One of the most significant elements of the experiences described here
is the bizarre Sci-speak everyone uses. The other elements which are
very strange to an outsider are the vast number of years involved, the
huge sums of money. At the end of the day, the only explanation I can
come up with is 'Cult'. I mean no disrespect at all towards the people
here who appear victimized. It appears to this outsider that needs and
desires for self improvement, idealism for doing good in the world was
the 'hook'....and once the hook was set, the idealist, or lost soul
could not abandon their pursuit of something better. Like could not see
the forest for the trees kind of thing.
- 9. If the items you listed in the previous question were
changed, would you consider rejoining or staying in the Church of
Scientology? If so, why?
- N/A. Wouldn't even take Dianetics out at the
library after reading about the suffering of you guys. If department of
conservation would step up to the plate for the hoarded hundreds, I
would go back in a heartbeat, on my dime.
N/A. If the hoarder was relieved of his control over his vics, I
would gladly return to care for the animals hoarded by him, for no pay,
although I would have to work somewhere in order to be able to pay the
bills, but I could work two days a week for pay and cover my modest
cost of living and GLADLY work 12 - 16 hours a day the other five. It
would be a joy.
- 10. Any additional comments you would like to make?

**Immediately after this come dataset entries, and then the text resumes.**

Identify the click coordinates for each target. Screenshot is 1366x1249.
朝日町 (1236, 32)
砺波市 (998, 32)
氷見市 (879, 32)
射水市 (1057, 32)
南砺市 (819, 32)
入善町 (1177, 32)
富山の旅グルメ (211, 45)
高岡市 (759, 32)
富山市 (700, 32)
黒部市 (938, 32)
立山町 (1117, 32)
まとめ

- I would like to thank the people who have told
their stories here. I. too, devoted much energy, and lost a bunch of
cash, but more importantly suffered abuse simply due to idealism and
misjudgment of humans. Reading your stories of decades of lost life,
cult victims...well, my experience wasn't a cult, but I strongly
believed for too long in my idealistic wrong assessment of an animal
hoarder I believed was essentially a Good Samaritan. I, too, have
suffered death threat, false police reports, even falsely arrested,
slandered, lost a bunch of money,legal bills, grieved over what I have
witnessed, struggled to bring it to the attention of authorities, to no
avail. I live in fear. I can't say I was a cult vic, but I surely was
victimized by my idealism, it drove me and blinded me...and still I
have not abondoned it. Today, thanks to your words and what I have read
on the internet (having a crook invent a religion and beat the IRS is
pretty strong...not to mention many people and decades of life and all
the suffering), helped me realize that it is likely hopeless for my
friends on the Hill. Likely hopeless, but I still have some...thanks to
faith, hope, love and gratitude. Faith in God. Hope He will work a
miracle. Love for my friends on the Hill. Gratitude that I got to share
a bit of life with them....and gratitude that what you have witnessed
has helped me wrap my mind around hopelessness and let go of my
idealism....but I still have Faith, Hope and Love.